**Exercise directions**:
Say how many lines in the records hold the word "agent", and give nothing but that number.

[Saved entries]
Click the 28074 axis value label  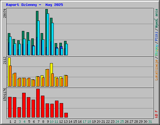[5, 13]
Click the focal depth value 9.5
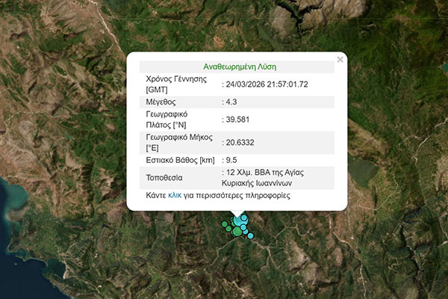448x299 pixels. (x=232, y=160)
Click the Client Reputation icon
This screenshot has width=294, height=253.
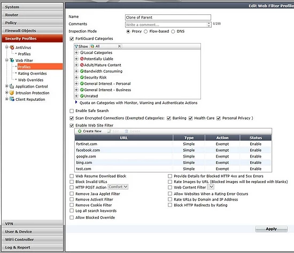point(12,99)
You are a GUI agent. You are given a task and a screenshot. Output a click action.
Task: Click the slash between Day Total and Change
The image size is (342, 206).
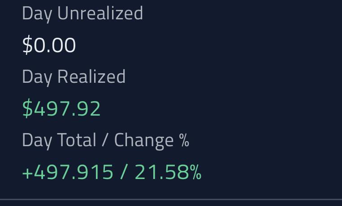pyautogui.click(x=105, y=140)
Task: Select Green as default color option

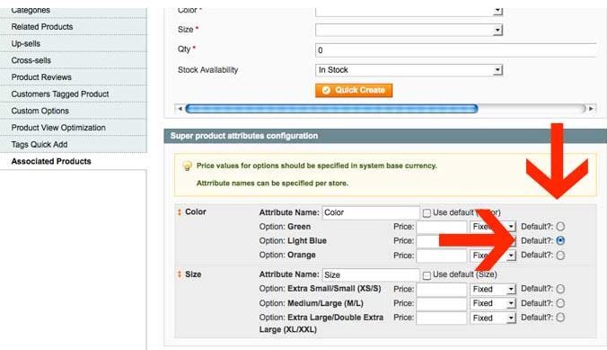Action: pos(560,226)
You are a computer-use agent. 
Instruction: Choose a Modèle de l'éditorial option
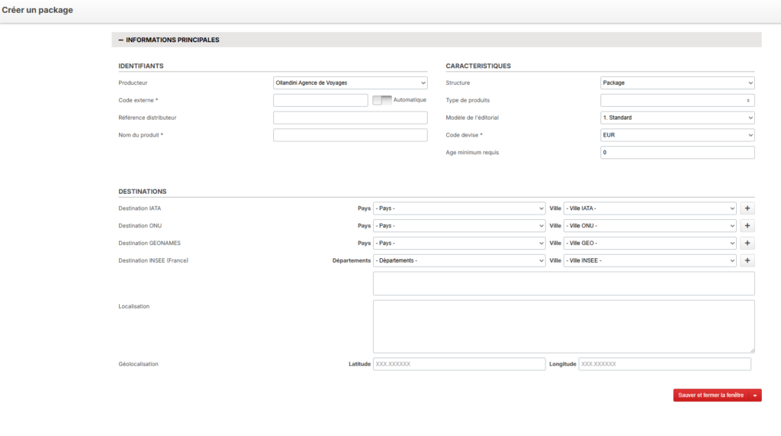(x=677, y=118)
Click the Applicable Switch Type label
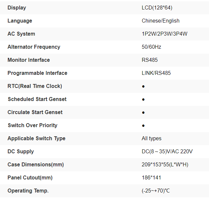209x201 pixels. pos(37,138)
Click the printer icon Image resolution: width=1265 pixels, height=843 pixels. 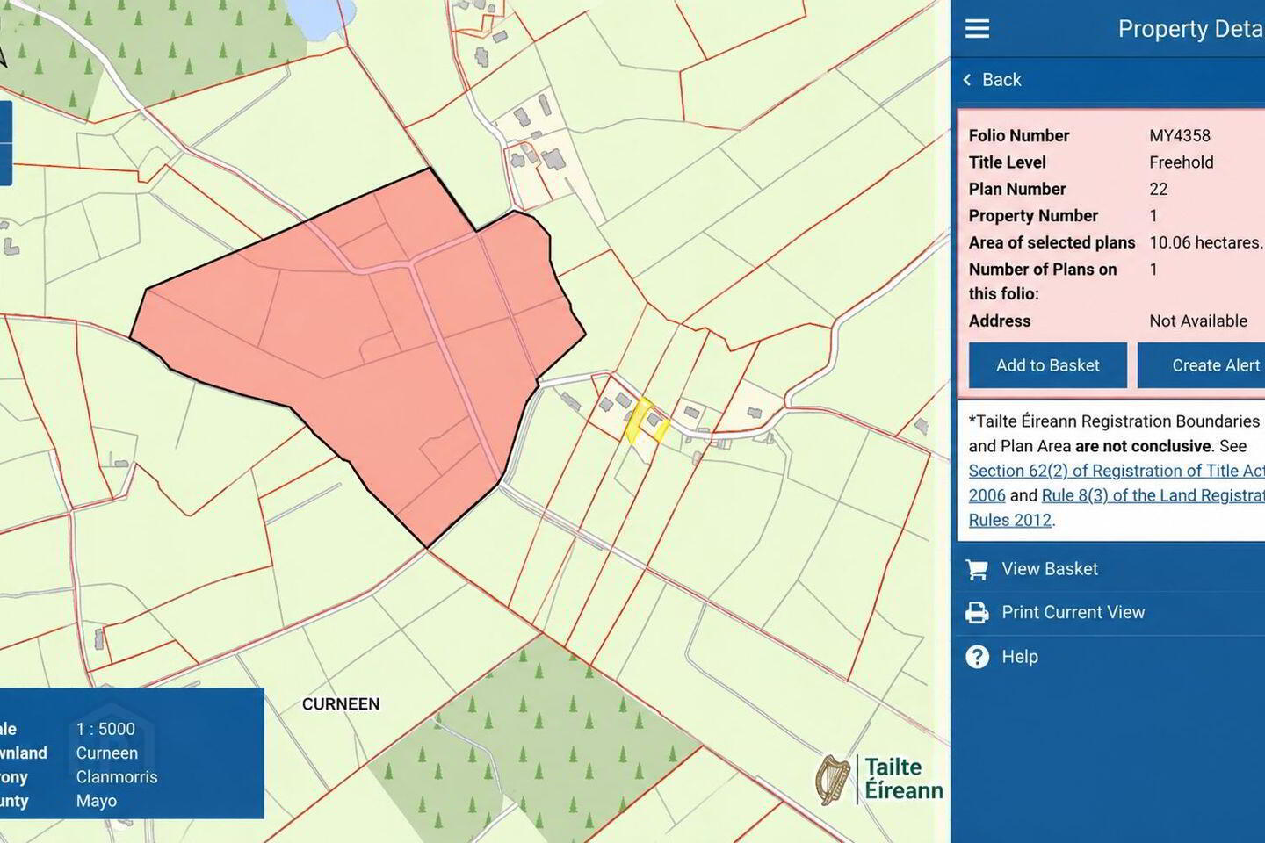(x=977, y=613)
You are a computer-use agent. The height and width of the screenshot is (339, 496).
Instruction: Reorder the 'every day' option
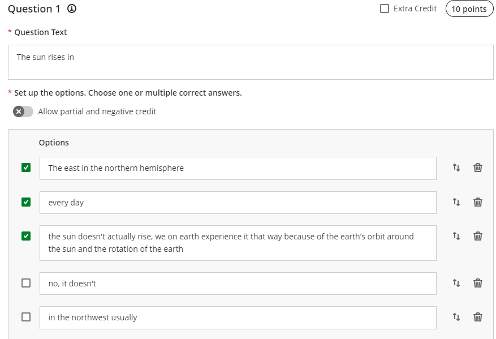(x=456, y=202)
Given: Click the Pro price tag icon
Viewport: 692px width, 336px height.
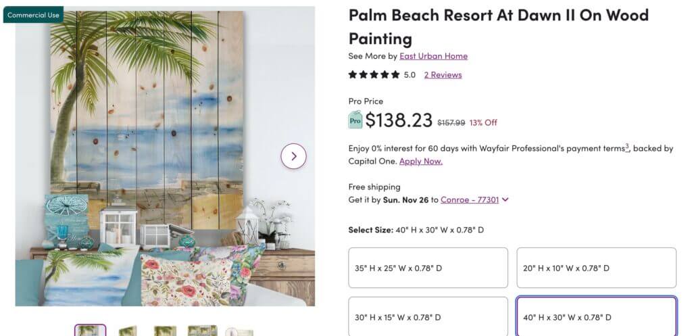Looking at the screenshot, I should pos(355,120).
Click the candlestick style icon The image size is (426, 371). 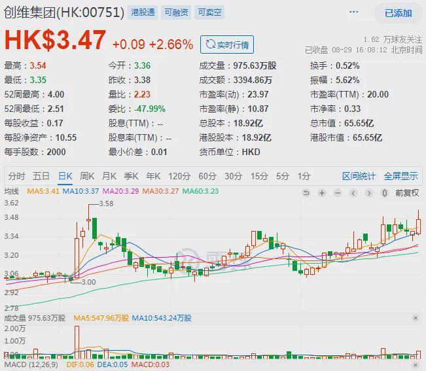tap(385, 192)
--
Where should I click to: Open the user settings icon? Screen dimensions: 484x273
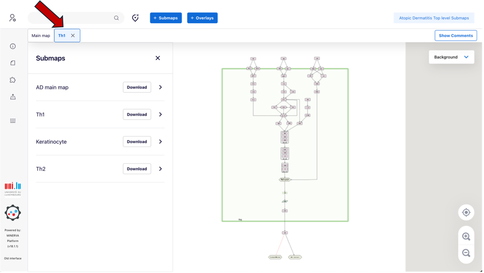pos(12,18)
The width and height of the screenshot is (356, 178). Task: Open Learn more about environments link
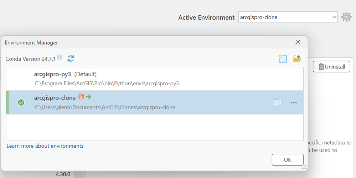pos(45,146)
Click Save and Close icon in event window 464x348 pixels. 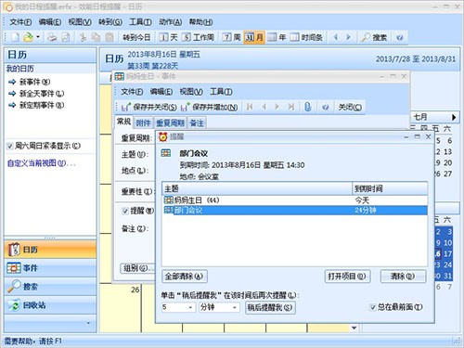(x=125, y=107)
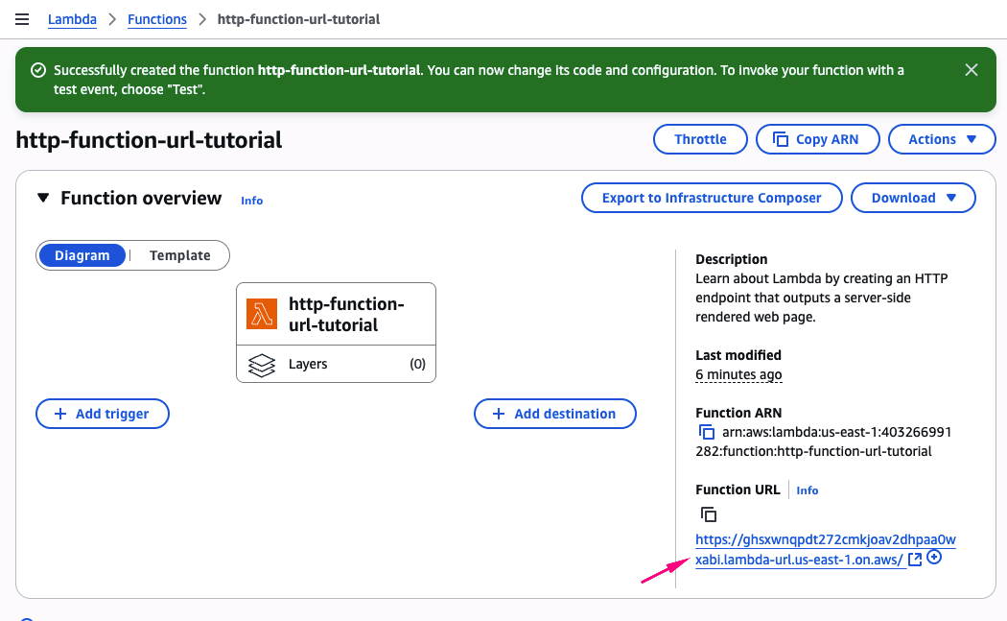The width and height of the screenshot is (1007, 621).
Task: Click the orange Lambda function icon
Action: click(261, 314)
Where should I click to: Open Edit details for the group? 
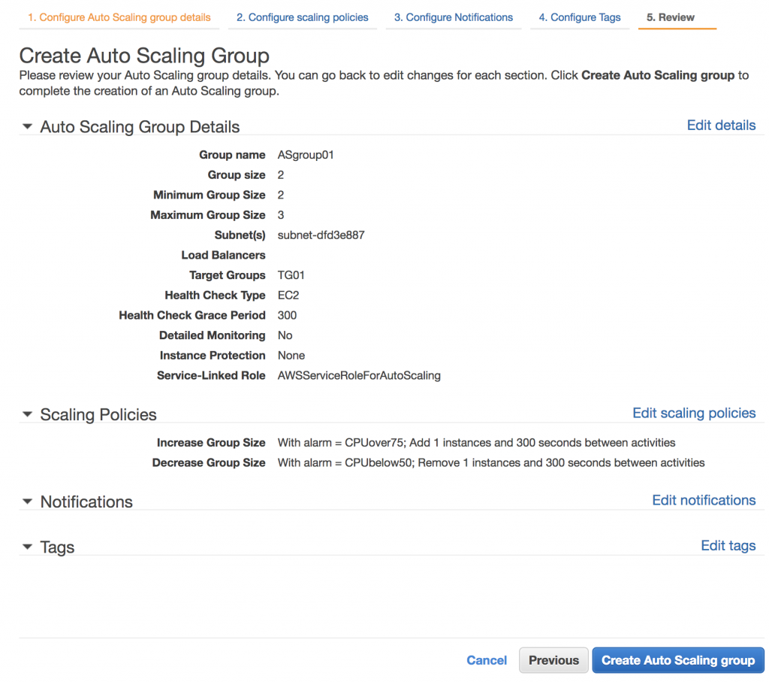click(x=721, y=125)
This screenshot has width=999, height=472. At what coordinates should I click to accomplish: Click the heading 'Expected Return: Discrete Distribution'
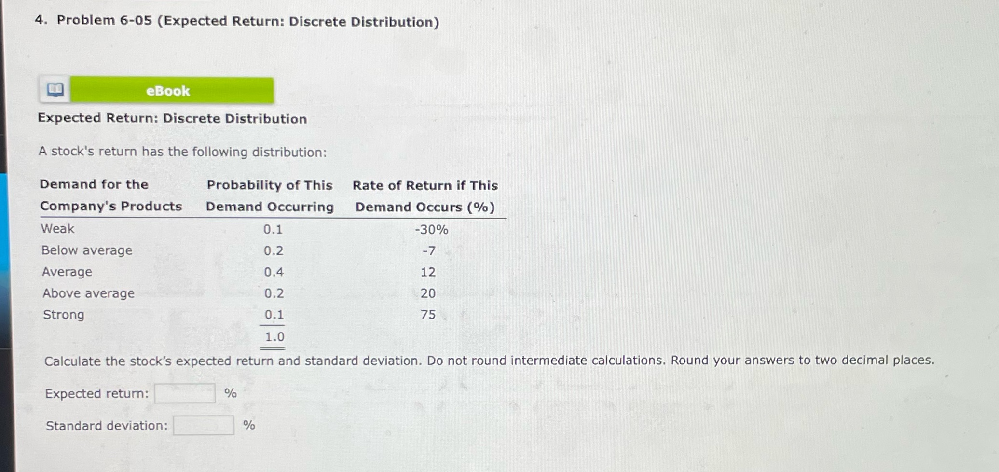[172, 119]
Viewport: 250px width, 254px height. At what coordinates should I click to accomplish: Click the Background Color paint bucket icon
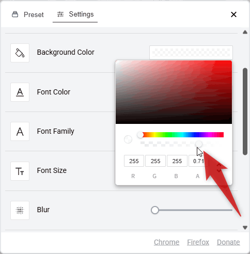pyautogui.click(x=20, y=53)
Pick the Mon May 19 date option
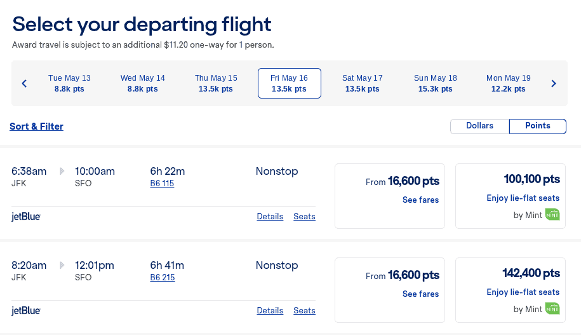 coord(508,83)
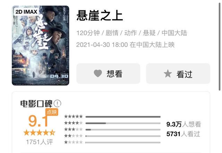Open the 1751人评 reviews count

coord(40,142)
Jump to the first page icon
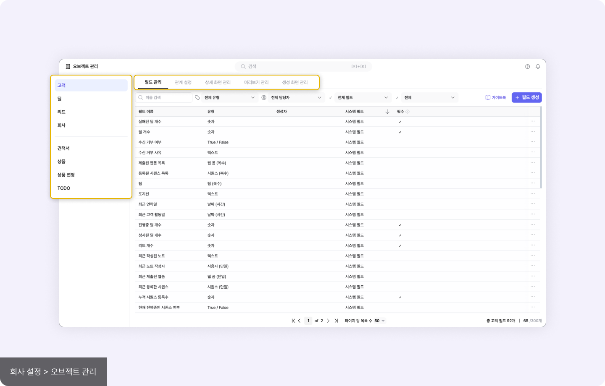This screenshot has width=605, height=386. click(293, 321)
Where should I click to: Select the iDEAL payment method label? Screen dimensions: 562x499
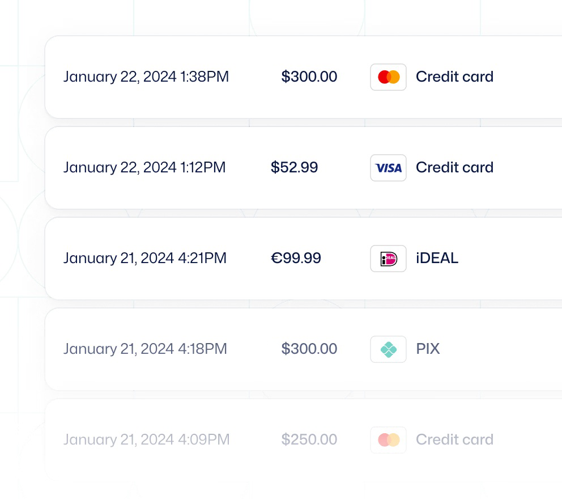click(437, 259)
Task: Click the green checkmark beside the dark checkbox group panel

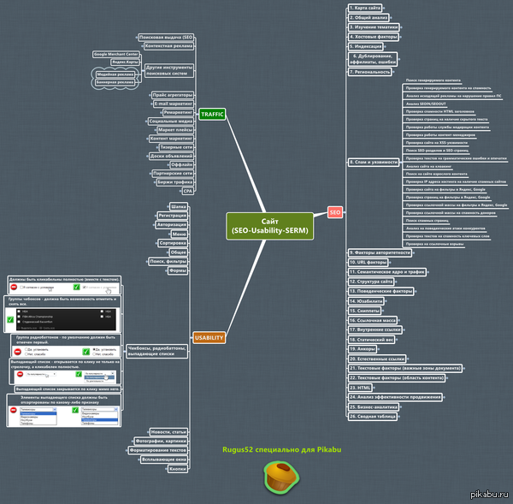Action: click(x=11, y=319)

**Written solution**:
3